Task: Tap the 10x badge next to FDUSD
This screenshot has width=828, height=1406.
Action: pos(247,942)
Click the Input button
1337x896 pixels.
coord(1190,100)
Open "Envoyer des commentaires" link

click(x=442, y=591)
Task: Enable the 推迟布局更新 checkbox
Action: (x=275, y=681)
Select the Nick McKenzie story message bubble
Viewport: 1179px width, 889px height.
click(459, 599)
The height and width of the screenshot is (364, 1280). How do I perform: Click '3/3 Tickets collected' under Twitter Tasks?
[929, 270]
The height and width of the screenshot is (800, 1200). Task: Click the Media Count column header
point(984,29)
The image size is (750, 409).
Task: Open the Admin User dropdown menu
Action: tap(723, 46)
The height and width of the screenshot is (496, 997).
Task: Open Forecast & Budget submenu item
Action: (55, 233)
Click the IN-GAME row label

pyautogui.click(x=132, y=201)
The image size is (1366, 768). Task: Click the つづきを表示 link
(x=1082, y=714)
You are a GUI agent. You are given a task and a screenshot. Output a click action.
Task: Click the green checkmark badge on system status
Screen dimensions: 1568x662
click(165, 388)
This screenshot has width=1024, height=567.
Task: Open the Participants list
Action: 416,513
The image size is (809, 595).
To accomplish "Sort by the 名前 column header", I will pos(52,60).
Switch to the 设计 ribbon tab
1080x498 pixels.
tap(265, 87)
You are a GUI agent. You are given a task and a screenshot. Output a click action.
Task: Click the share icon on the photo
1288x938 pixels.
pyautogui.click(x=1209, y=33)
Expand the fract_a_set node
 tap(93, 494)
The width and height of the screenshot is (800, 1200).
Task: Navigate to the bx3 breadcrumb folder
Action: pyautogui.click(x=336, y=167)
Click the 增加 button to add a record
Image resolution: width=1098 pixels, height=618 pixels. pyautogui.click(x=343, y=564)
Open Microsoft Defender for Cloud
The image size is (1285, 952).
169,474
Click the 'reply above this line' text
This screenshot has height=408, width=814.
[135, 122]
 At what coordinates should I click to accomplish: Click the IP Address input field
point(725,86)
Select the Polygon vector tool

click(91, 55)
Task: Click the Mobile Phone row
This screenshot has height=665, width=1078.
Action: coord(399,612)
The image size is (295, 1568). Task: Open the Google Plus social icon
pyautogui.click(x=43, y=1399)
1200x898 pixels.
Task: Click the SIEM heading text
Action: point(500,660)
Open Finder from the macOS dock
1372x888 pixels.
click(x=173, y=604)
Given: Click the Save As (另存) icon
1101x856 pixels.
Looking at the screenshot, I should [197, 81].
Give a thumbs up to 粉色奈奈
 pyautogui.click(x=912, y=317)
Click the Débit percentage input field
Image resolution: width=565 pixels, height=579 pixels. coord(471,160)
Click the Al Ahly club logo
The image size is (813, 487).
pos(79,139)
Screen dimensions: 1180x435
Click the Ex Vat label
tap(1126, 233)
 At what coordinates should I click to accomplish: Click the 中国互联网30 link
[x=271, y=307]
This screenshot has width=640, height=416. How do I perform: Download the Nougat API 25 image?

AIM OF THE EXERCISE:
Print the line with "Screen dimensions: 1180x435" and every line after it in the entries above, exactly as written. Leave out all other lines.

SOLVED EXERCISE:
Screen dimensions: 1180x435
Click the Ex Vat label
tap(1126, 233)
 At what coordinates should I click to accomplish: Click the 中国互联网30 link
[x=271, y=307]
This screenshot has width=640, height=416. How do I perform: Download the Nougat API 25 image?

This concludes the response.